Flow deriva dall’inglese e significa flusso. Il termine indica l’esperienza, nel caso di atleti, di quella trance agonistica di cui i campioni sono i testimoni tangibili.
Ovvero è il momento in cui la persona è completamente assorta nell’azione che sta portando con consapevolezza, piacere e senso di efficacia avanti, incurante del tempo, di se stessa, della fatica.
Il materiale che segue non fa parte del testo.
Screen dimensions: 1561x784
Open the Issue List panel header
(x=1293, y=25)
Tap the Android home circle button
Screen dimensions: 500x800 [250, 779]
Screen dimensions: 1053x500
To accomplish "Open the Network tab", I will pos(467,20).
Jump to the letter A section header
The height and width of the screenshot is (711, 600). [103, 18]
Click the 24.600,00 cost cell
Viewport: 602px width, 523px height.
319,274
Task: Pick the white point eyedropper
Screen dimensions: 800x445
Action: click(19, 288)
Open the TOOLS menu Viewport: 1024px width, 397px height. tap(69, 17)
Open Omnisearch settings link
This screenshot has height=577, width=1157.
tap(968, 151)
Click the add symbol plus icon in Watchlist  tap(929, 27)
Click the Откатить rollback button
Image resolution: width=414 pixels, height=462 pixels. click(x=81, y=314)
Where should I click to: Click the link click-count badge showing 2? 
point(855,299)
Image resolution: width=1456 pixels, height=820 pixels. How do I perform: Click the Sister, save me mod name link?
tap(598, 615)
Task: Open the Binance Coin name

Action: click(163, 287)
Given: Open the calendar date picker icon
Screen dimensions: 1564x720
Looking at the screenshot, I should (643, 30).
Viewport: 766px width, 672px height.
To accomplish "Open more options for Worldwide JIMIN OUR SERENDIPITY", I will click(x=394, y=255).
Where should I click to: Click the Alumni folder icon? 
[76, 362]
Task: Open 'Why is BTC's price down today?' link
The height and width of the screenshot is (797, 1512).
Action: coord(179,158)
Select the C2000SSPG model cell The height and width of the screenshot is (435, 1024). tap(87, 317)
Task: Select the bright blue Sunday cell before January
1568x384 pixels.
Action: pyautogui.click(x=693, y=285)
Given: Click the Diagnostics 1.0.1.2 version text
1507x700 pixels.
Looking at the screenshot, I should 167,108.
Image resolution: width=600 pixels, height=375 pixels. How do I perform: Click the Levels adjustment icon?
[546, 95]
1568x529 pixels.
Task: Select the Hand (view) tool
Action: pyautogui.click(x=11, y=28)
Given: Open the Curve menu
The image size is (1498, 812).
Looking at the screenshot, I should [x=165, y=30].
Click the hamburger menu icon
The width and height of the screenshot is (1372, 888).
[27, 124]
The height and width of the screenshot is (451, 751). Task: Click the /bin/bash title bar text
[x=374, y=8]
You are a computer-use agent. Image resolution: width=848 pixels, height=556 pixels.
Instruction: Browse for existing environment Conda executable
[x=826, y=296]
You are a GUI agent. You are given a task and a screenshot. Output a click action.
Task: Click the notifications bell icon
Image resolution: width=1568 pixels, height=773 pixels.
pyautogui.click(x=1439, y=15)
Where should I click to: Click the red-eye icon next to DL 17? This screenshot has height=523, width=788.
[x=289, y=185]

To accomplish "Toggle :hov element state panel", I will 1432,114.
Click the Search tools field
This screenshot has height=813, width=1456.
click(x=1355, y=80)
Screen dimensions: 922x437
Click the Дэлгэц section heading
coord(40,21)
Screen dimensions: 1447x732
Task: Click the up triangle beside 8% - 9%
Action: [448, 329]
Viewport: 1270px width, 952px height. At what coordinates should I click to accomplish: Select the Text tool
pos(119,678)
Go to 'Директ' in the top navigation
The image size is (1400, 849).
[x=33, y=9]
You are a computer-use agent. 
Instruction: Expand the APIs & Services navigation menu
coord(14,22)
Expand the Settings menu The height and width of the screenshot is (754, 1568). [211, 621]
Un’azione di cui si sente padrone, in cui sa che può riuscire.
Il termine è stato coniato da un grande della psicologia positiva: Mihaly Csíkszentmihályi.
Io lo chiamo anche momento di grazia e trovo che sia sperimentabile da tutti, nel momento in cui ci imbattiamo in un’attività che ci corrisponda.
Ovvero in un’attività in cui ci sentiamo sufficientemente capaci, che si piace tantissimo, che assorbe la nostra energia psichica, che ci permette un grado di controllo e di creatività allo stesso tempo.
Per ottenere questo momento è necessario, spessissimo, un lavoro sulla nostra persona teso ad ammorbidire le nostre parti critiche per dare spazio a quelle creative. Un lavoro teso a leggere nella regola e nella disciplina quel pentagramma necessario sul quale comporre la nostra sinfonia; o, per dirla in senso sportivo, imparare che le regole del nostro sport e i confini del campo o del tappeto su cui esso si dipana diventano nostri alleati e ci permettono di stare in un contatto buono con noi stessi in cui possiamo sperimentare l’efficacia di un’esperienza autotelica.
La bellezza del gesto atletico, la bellezza di una creazione. Ecco per me lo stato di flow ha anche questi risvolti estetici, etici, politici, quando trasmettono a chi lo compie e a chi vede compiersi un flusso del genere un nuovo modo di sentirsi in armonia con sè, con gli altri e col mondo.